We see this in the widespread demonization of Marc Andreessen’s “Techno-Optimist Manifesto,” which The Washington Post dismissed as a “self-serving cry for help.” Half a century ago, a statement such as “Technology is the glory of human ambition and achievement, the spearhead of progress, and the realization of our potential” would have been widely accepted across both political parties. Today, elite opinion too often mocks such optimism as egotistical or naïve.

When progress becomes suspect, decline is not far behind.

The Need for Optimism and the Spirit of Adventure

“The business[person] or the citizen who finds a new and effective way of doing things is a hero,” rightly states the 1950s creed. But in 2025, the need for optimism and the spirit of adventure have also eroded.

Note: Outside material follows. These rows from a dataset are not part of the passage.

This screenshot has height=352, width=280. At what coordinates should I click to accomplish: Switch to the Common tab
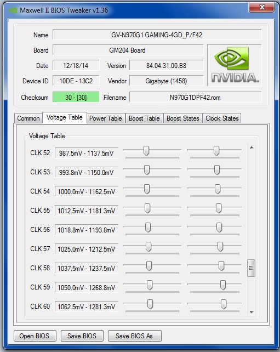tap(28, 118)
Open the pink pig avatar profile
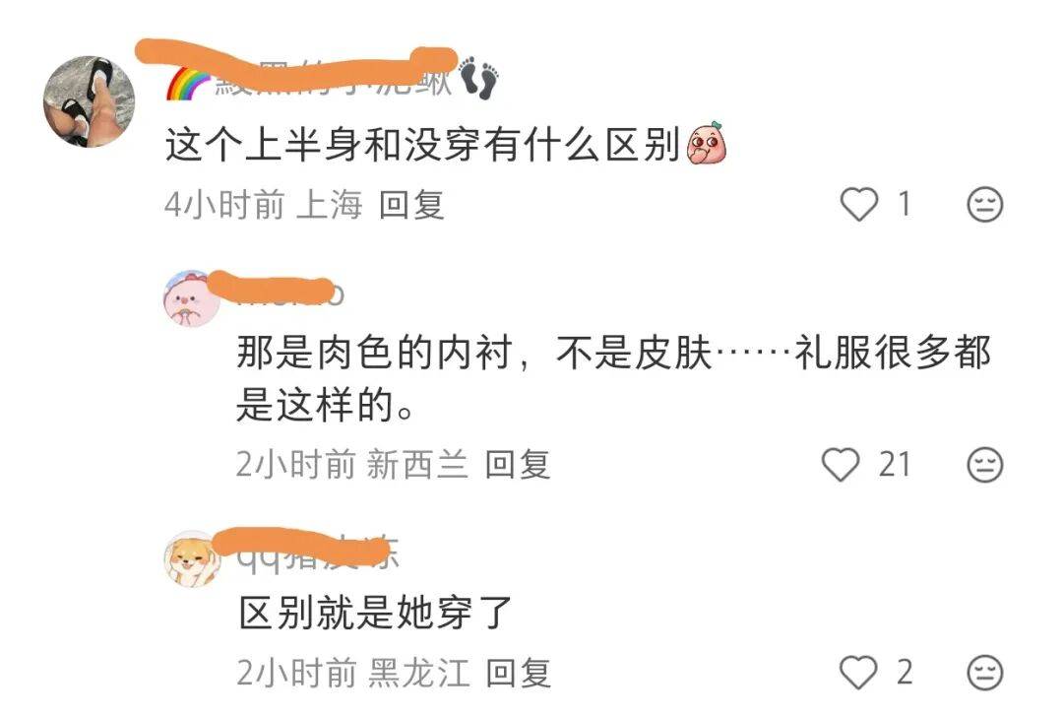This screenshot has width=1063, height=716. 192,298
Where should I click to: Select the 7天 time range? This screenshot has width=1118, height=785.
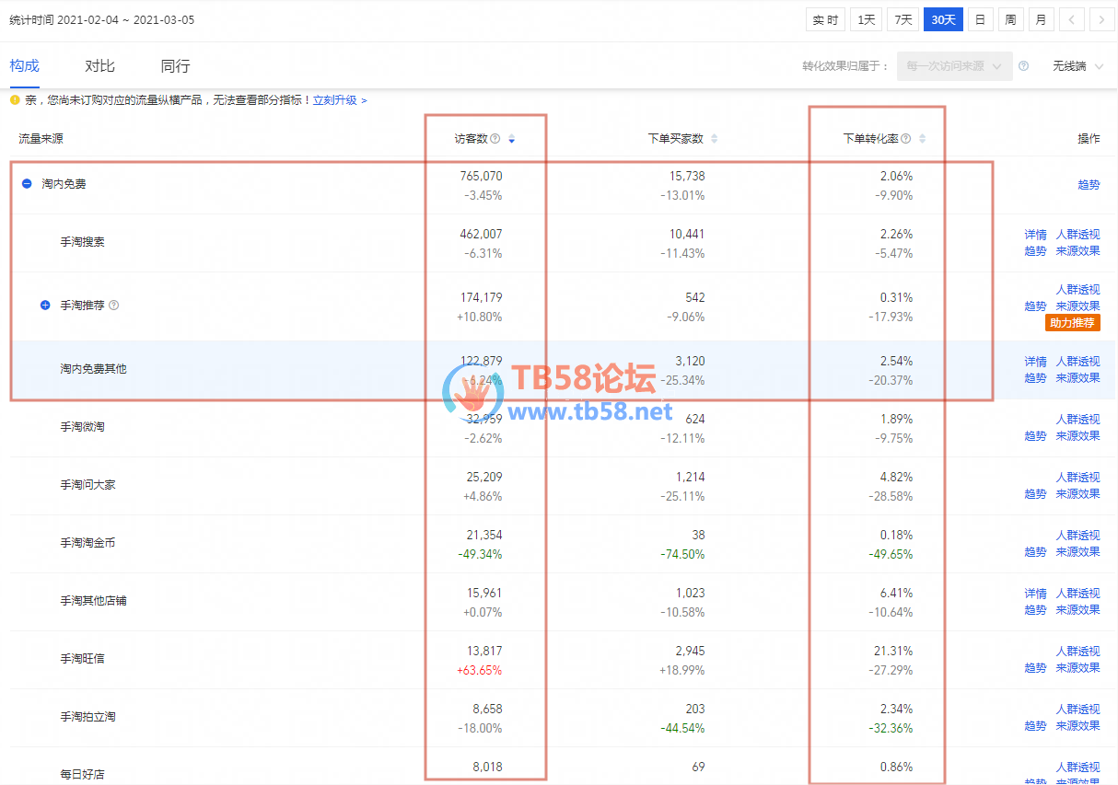tap(903, 19)
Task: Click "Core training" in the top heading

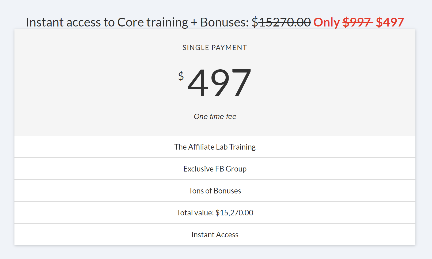Action: tap(153, 22)
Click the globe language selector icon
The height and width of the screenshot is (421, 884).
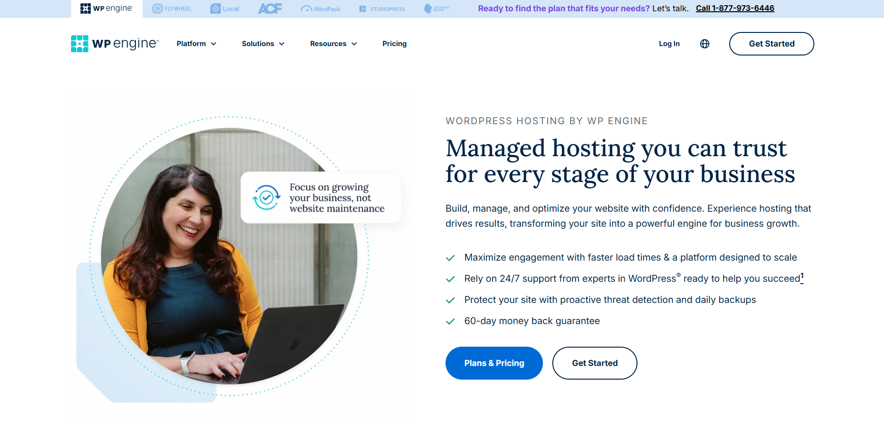click(x=704, y=44)
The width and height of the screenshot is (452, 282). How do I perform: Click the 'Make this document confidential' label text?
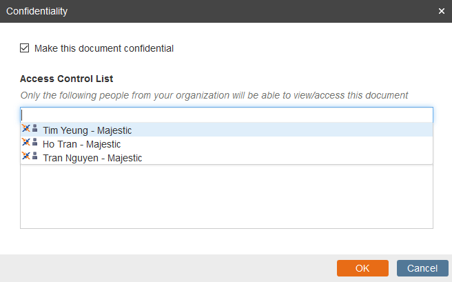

Technological disruption is now treated as something to fear or regulate away. Case in point: Assistant Attorney General Gail Slater dismissed the importance of creative destruction, stating, “Economists call this creative destruction and shrug it off as merely market forces at play. But neoliberal public policy also played a role in enabling this creative destruction, and not always for the better.”

When a society prizes stasis and comfort over adventure and risk, stagnation—and ultimately decline—inevitably follow.

Restoring the Culture of Growth

This year’s Nobel Prize in Economic Sciences recognizes Joel Mokyr, Philippe Aghion, and Peter Howitt—Mokyr for identifying how technology and invention sustain long-run economic growth and Aghion and Howitt for developing the creative destruction model, which shows how loss and renewal through innovation drive productivity and living standards.

Their work on innovation-driven growth is a timely reminder of what many Americans seem to have forgotten: prosperity depends on valuing productivity, grounding ideals in realism, striving continually for progress, and maintaining the optimism and adventurous spirit to embrace change rather than fear it.

While it is beyond the scope of this series to discuss whether it is possible to reinstate the business values and societal support that characterized the 1950s, one thing is clear: The business creed of that era helped make the United States the strongest economy in the world. If America is to avoid further decline in global techno-economic competitiveness, innovation, and productivity growth, especially relative to China, it must restore a culture that values, rather than demonizes, growth and creative destruction.

Rebuilding this ethos requires more than changes within business; it demands a broader societal commitment to progress, realism, and ambition. Yet given the powerful cultural forces arrayed against these ideals—certainly on the progressive left, but increasingly within the new right as well—this will not be easy. Defenders of progress must once again step up to the battle lines and fight.